# MATERIAL TO PROCESS:
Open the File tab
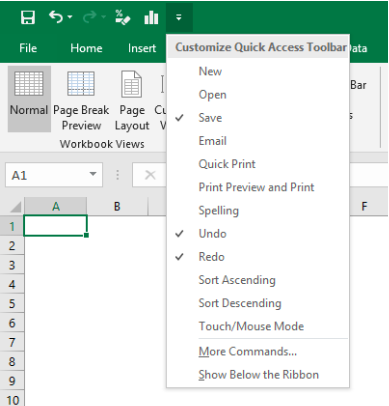 pyautogui.click(x=28, y=48)
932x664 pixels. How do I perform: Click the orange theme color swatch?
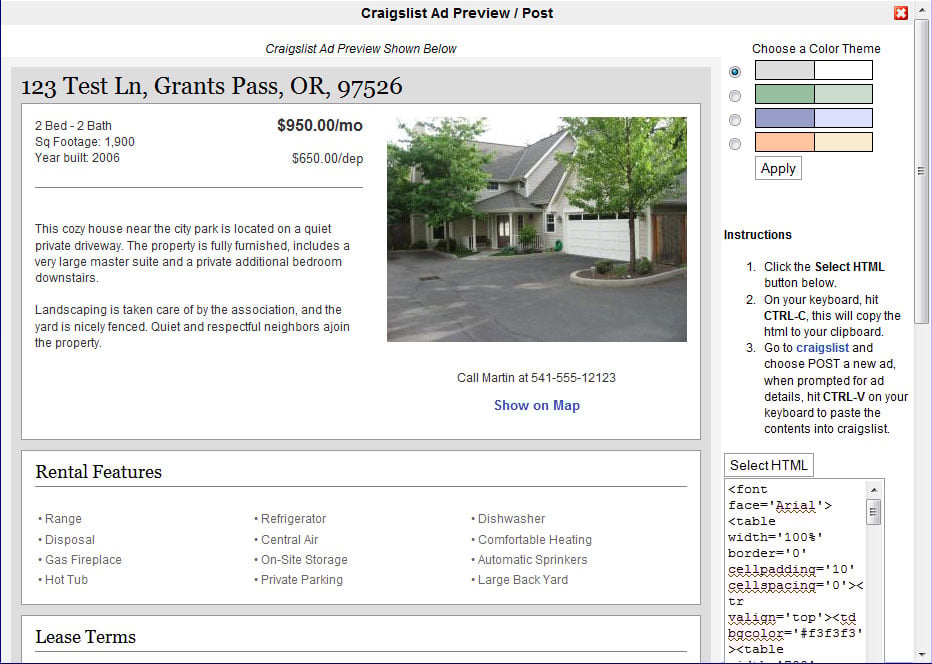click(813, 142)
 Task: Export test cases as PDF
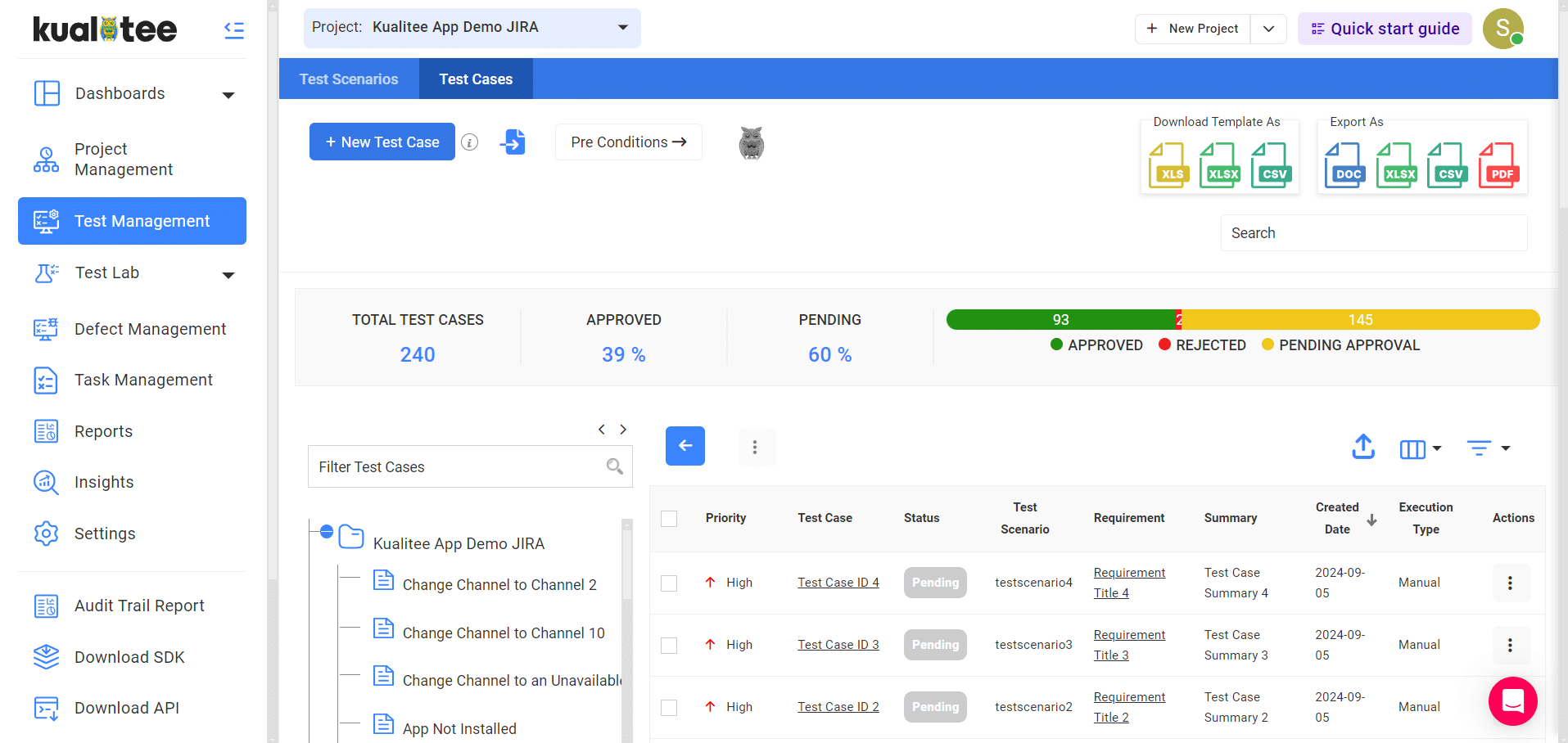[1498, 165]
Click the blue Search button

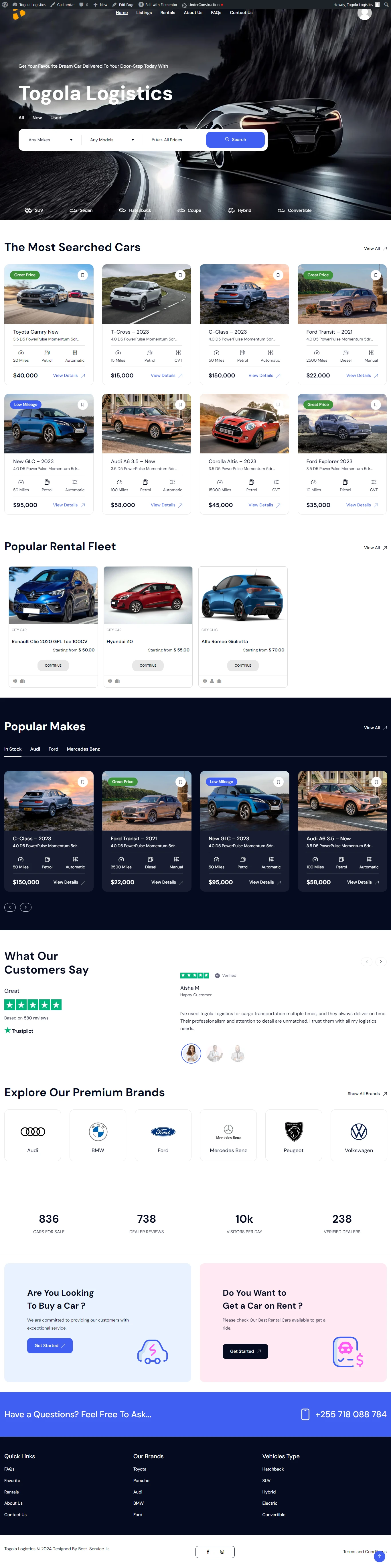click(x=235, y=140)
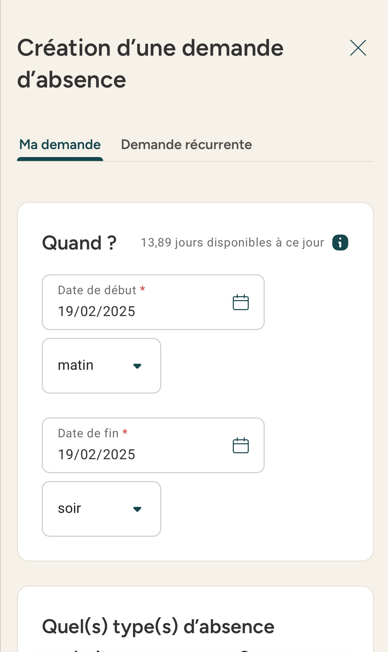Viewport: 388px width, 652px height.
Task: Click the Création d'une demande d'absence title
Action: pos(150,64)
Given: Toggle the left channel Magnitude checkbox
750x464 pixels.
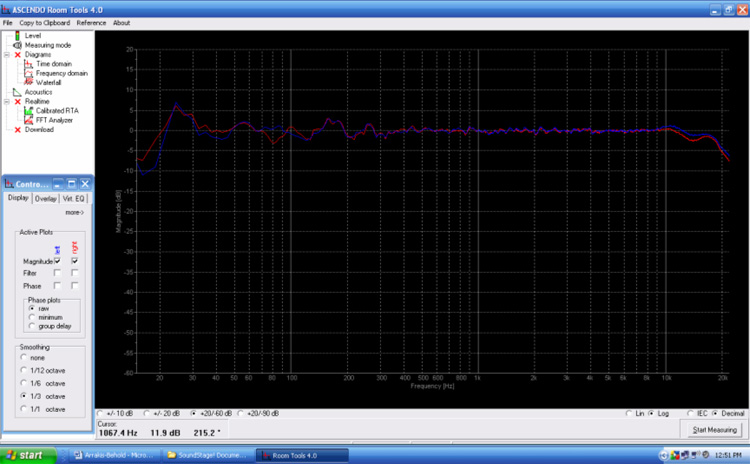Looking at the screenshot, I should tap(57, 261).
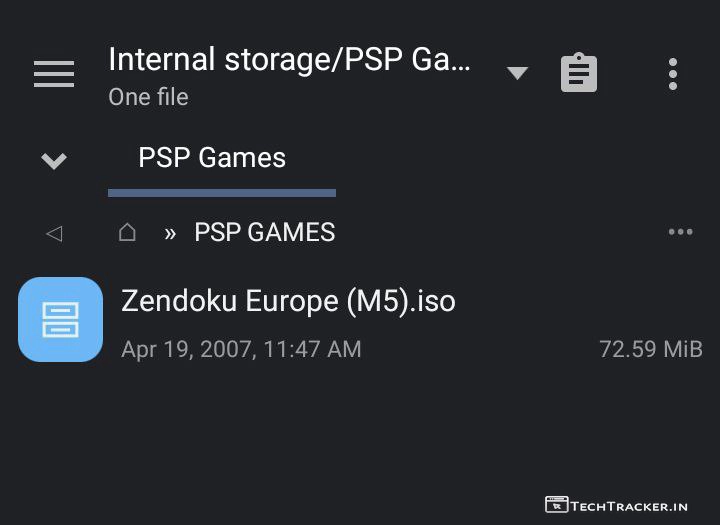The height and width of the screenshot is (525, 720).
Task: Click the left-pointing back triangle
Action: [x=54, y=233]
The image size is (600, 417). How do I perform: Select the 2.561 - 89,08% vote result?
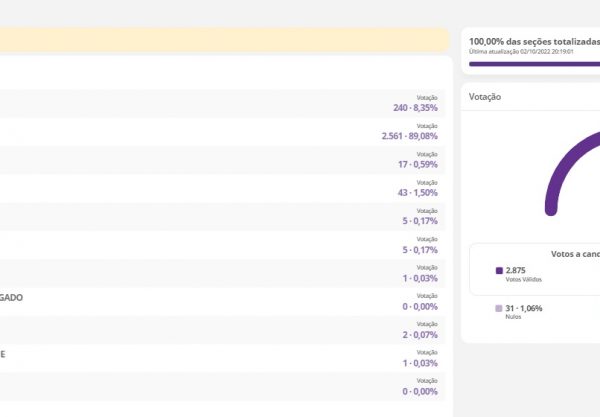[409, 136]
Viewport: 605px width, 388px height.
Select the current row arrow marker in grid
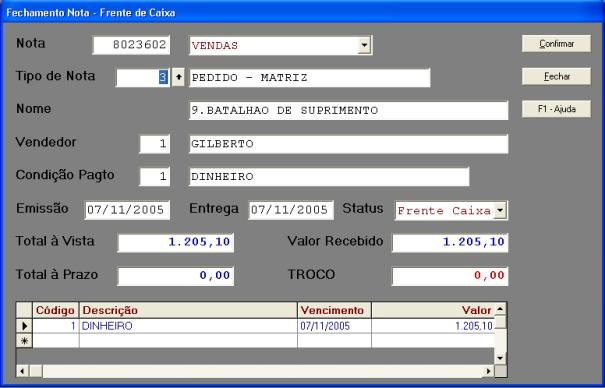(24, 326)
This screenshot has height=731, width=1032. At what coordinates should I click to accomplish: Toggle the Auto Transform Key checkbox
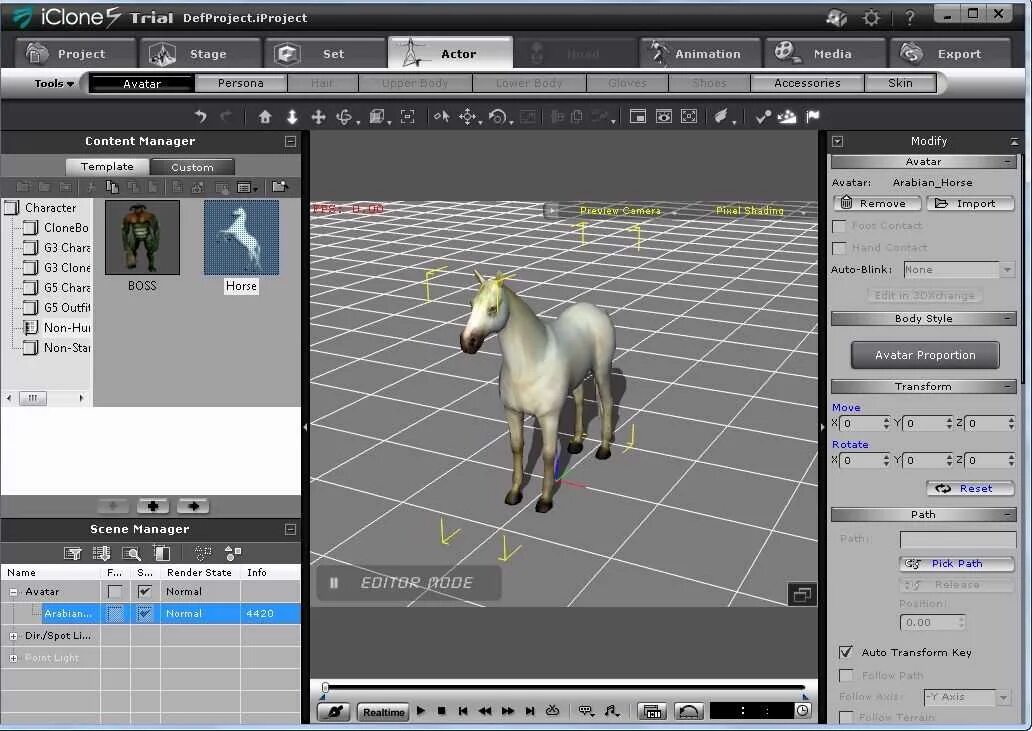(846, 652)
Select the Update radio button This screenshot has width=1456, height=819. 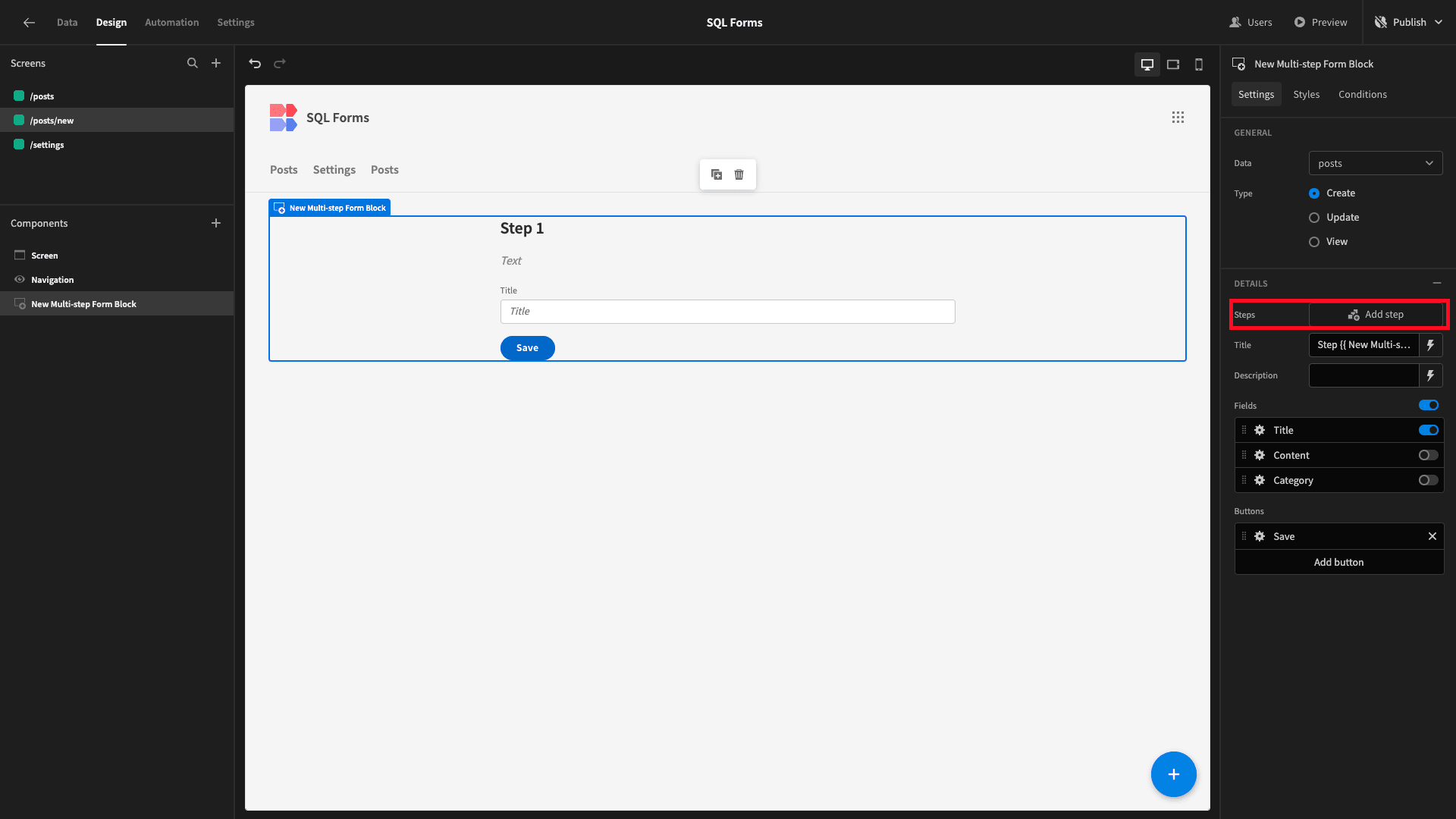[1314, 217]
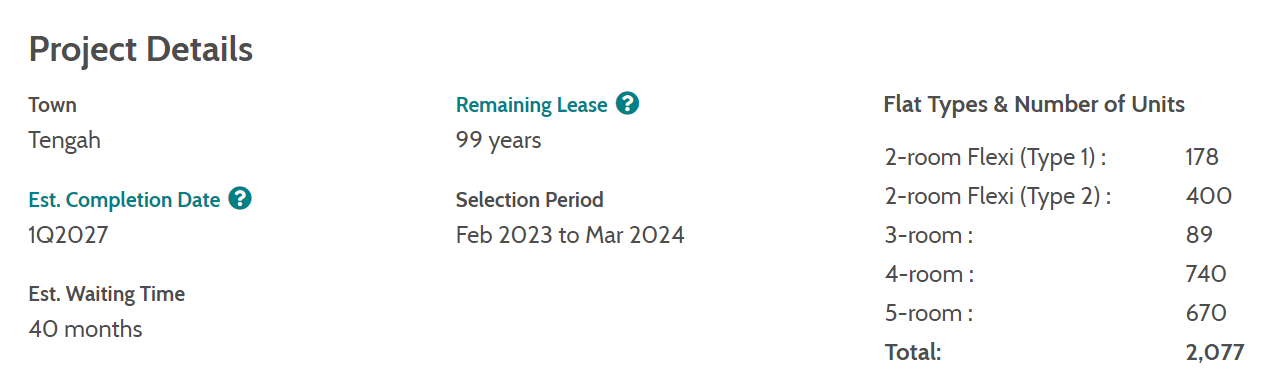Click the 4-room row label
Viewport: 1264px width, 384px height.
(x=929, y=275)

# INSTRUCTIONS FOR THE TASK:
The answer must consist solely of the lines from the first line of the data through the line containing "Given: Toggle the", inclusive, reproduced exactly and without pictures.

# RESULT BELOW:
Open the File tab
 pyautogui.click(x=28, y=48)
932x664 pixels. How do I perform: Click the orange theme color swatch?
click(813, 142)
 Task: Export test cases as PDF
[1498, 165]
Click the blue Search button

click(x=235, y=140)
Viewport: 388px width, 652px height.
Task: Click the Création d'une demande d'absence title
Action: pos(150,64)
Given: Toggle the left channel Magnitude checkbox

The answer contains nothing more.